(WHAT YOU HAVE TO DO):
Return all lines from the entries below in which the word "screenshot" is present.

(GIVEN DATA):
━━━━━━━━
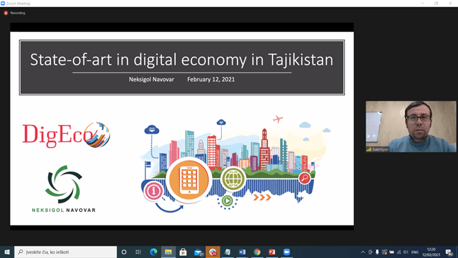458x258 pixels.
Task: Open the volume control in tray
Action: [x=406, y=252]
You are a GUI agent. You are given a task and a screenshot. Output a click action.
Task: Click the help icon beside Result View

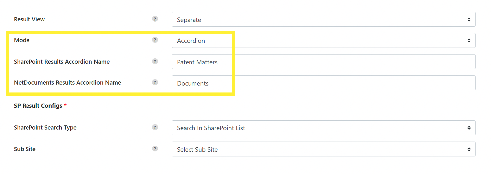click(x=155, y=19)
━━━━━━━━
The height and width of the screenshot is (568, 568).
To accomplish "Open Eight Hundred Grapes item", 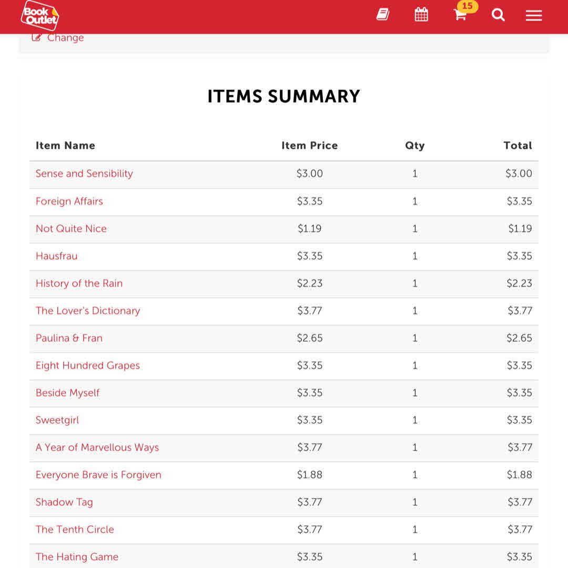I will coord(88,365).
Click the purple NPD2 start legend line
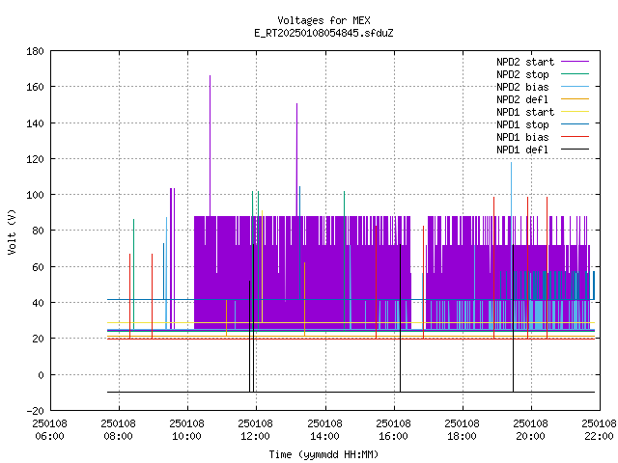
━━━━━━━━
(OUTPUT FOR THIS TASK):
You are a GUI agent. You are given a task and a screenshot. Output a click action.
The height and width of the screenshot is (568, 568).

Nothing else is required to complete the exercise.